**Objectif:**
Recopiez en entier l'extrait sur la ligne de front près de Mossoul, sans changer un seul mot.

**Extrait choisi:**
Erbil, capitale du Kurdistan d’Irak. Sortir d’Erbil et, par la route du Sud, prendre la direction de Mossoul.
Et là, dans un paysage de collines verdoyantes mais nues, la ligne de front où les peshmergas du général Barzani font face aux combattants de Daech.
«Nous manquons de tout, me dit le jeune général, debout au milieu de ses hommes dans le dernier fortin de pierres sèches en surplomb de la vallée du Tigre. Nos soldats sont braves. Ils sont expérimentés. Ce sont, souvent, de vieux peshmergas qui, face à cette nouvelle guerre, ont repris du service…»
La moyenne d’âge, sur les remparts de terre où les hommes sont postés tous les trois mètres, doit être, en effet, supérieure à 40 ans. Et certains, comme «Mike», le juif kurde qui, au bivouac, évoquera la présence millénaire de sa famille sur cette terre, ont plus de 60 ans.

**Données fournies:**
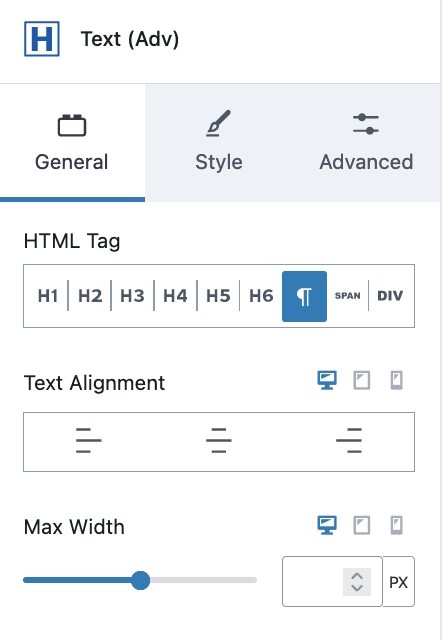This screenshot has height=640, width=442.
Task: Select left text alignment icon
Action: click(x=89, y=440)
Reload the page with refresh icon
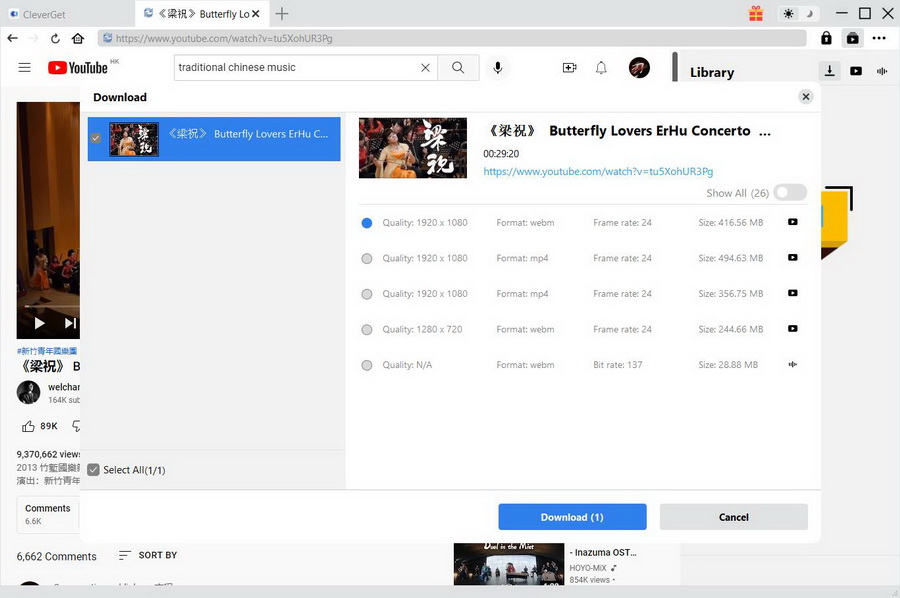The image size is (900, 598). [56, 39]
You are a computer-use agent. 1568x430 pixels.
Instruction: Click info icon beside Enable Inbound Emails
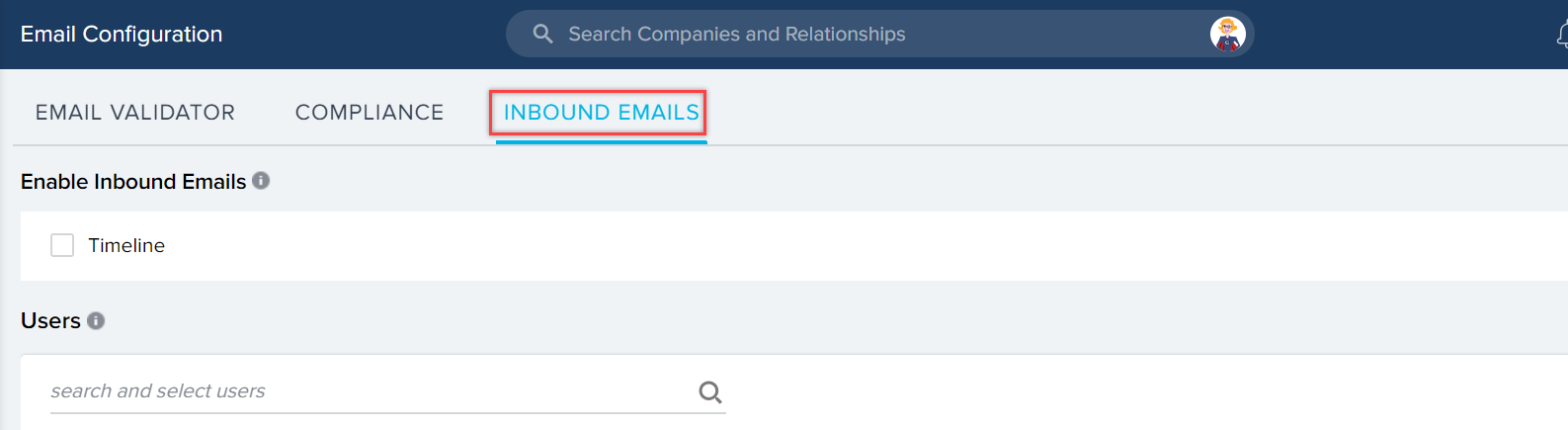[261, 180]
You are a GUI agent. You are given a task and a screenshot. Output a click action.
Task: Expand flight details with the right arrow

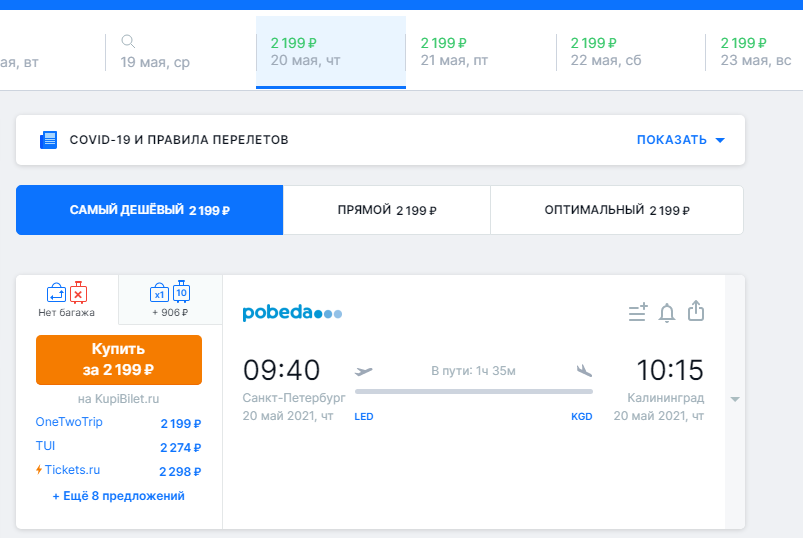pos(735,400)
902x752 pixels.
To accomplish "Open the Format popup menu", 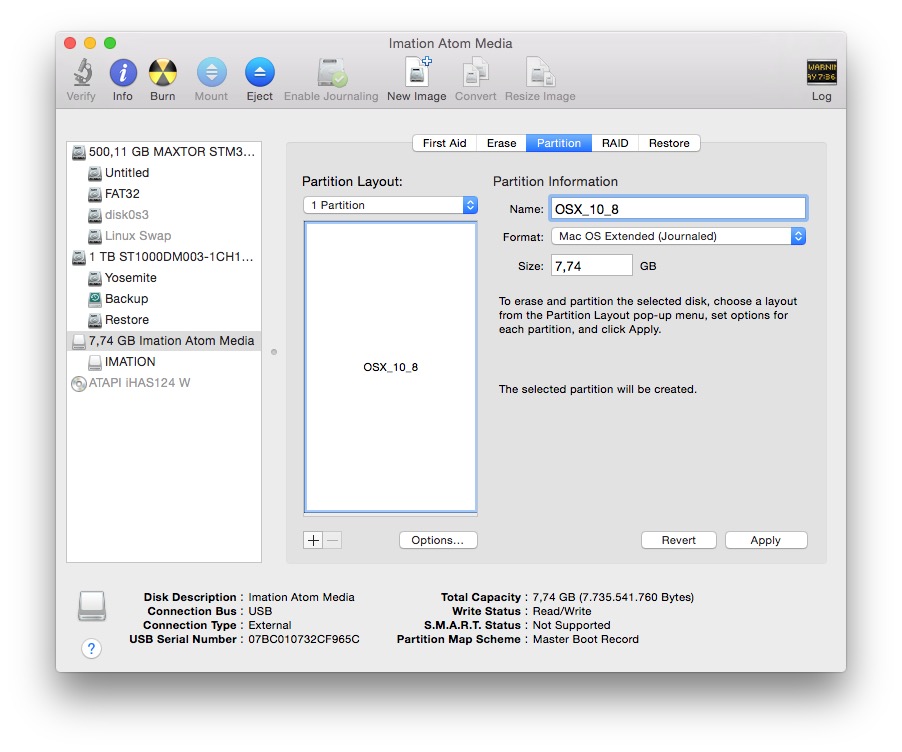I will (x=678, y=236).
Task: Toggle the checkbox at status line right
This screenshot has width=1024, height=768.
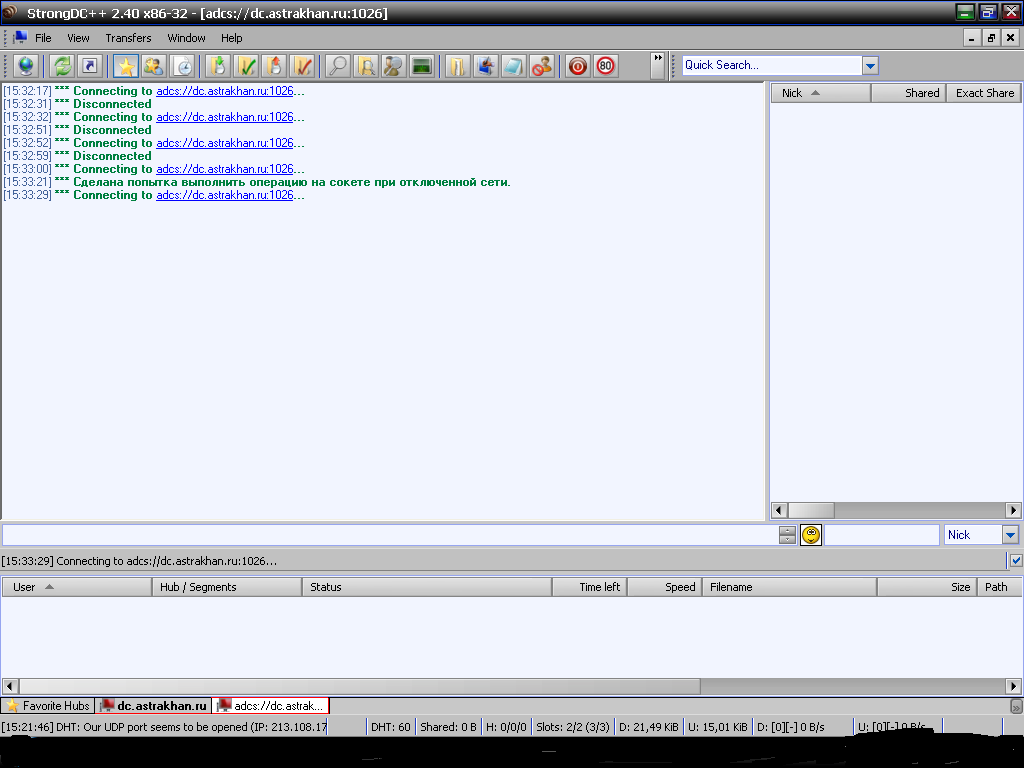Action: tap(1016, 561)
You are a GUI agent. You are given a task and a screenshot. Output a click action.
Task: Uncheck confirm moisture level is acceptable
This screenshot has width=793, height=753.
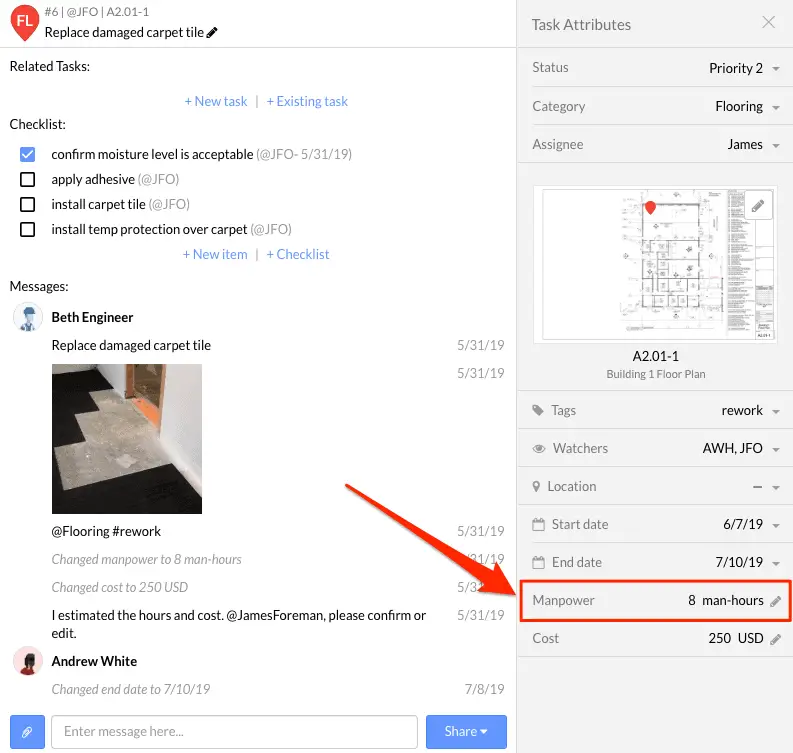(x=27, y=154)
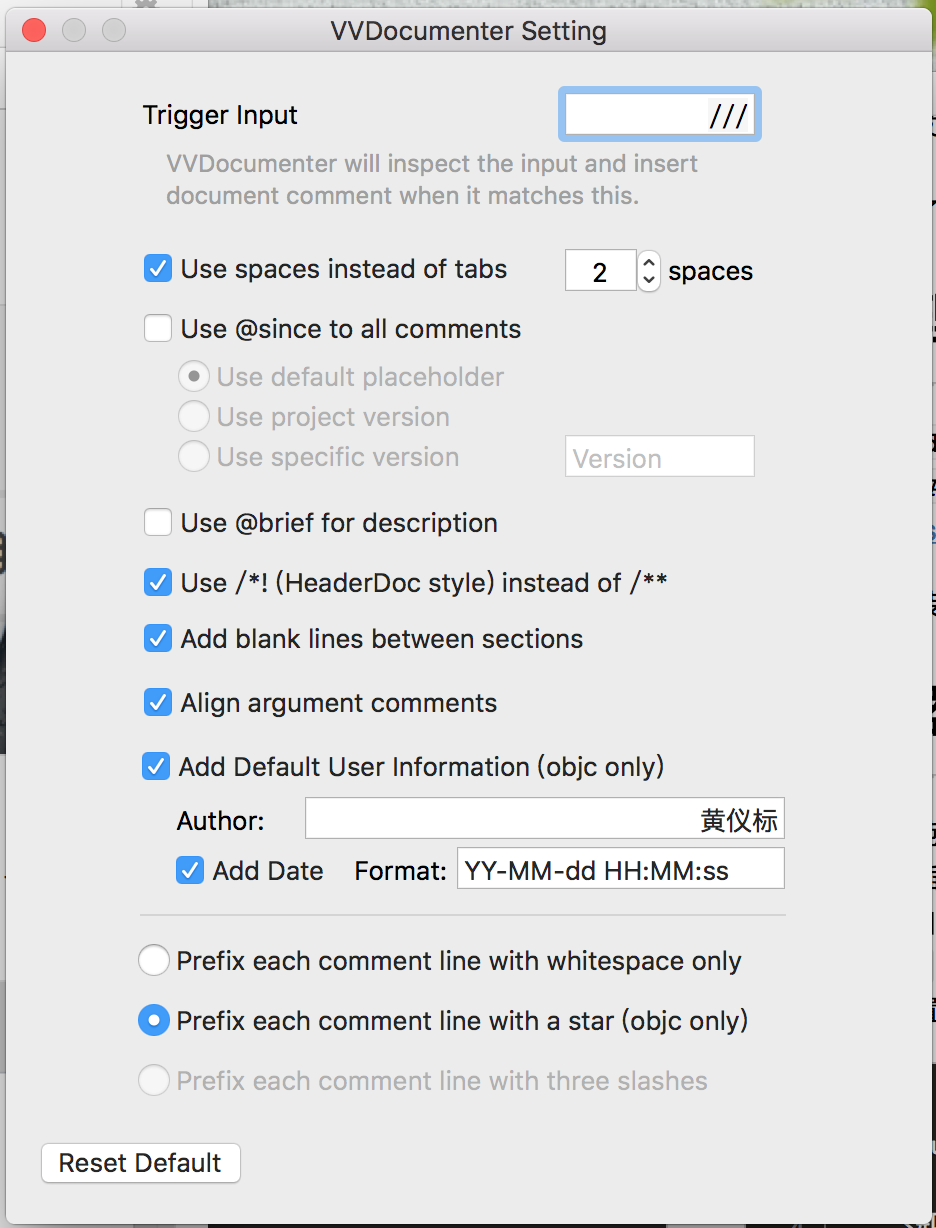The image size is (936, 1228).
Task: Click the date Format text field
Action: tap(620, 869)
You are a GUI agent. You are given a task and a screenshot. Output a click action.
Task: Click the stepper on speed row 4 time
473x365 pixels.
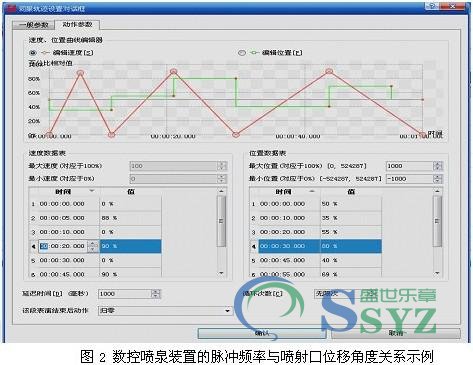92,246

**Réponse rédigée:**
Erbil, capitale du Kurdistan d’Irak. Sortir d’Erbil et, par la route du Sud, prendre la direction de Mossoul.
Et là, dans un paysage de collines verdoyantes mais nues, la ligne de front où les peshmergas du général Barzani font face aux combattants de Daech.
«Nous manquons de tout, me dit le jeune général, debout au milieu de ses hommes dans le dernier fortin de pierres sèches en surplomb de la vallée du Tigre. Nos soldats sont braves. Ils sont expérimentés. Ce sont, souvent, de vieux peshmergas qui, face à cette nouvelle guerre, ont repris du service…»
La moyenne d’âge, sur les remparts de terre où les hommes sont postés tous les trois mètres, doit être, en effet, supérieure à 40 ans. Et certains, comme «Mike», le juif kurde qui, au bivouac, évoquera la présence millénaire de sa famille sur cette terre, ont plus de 60 ans.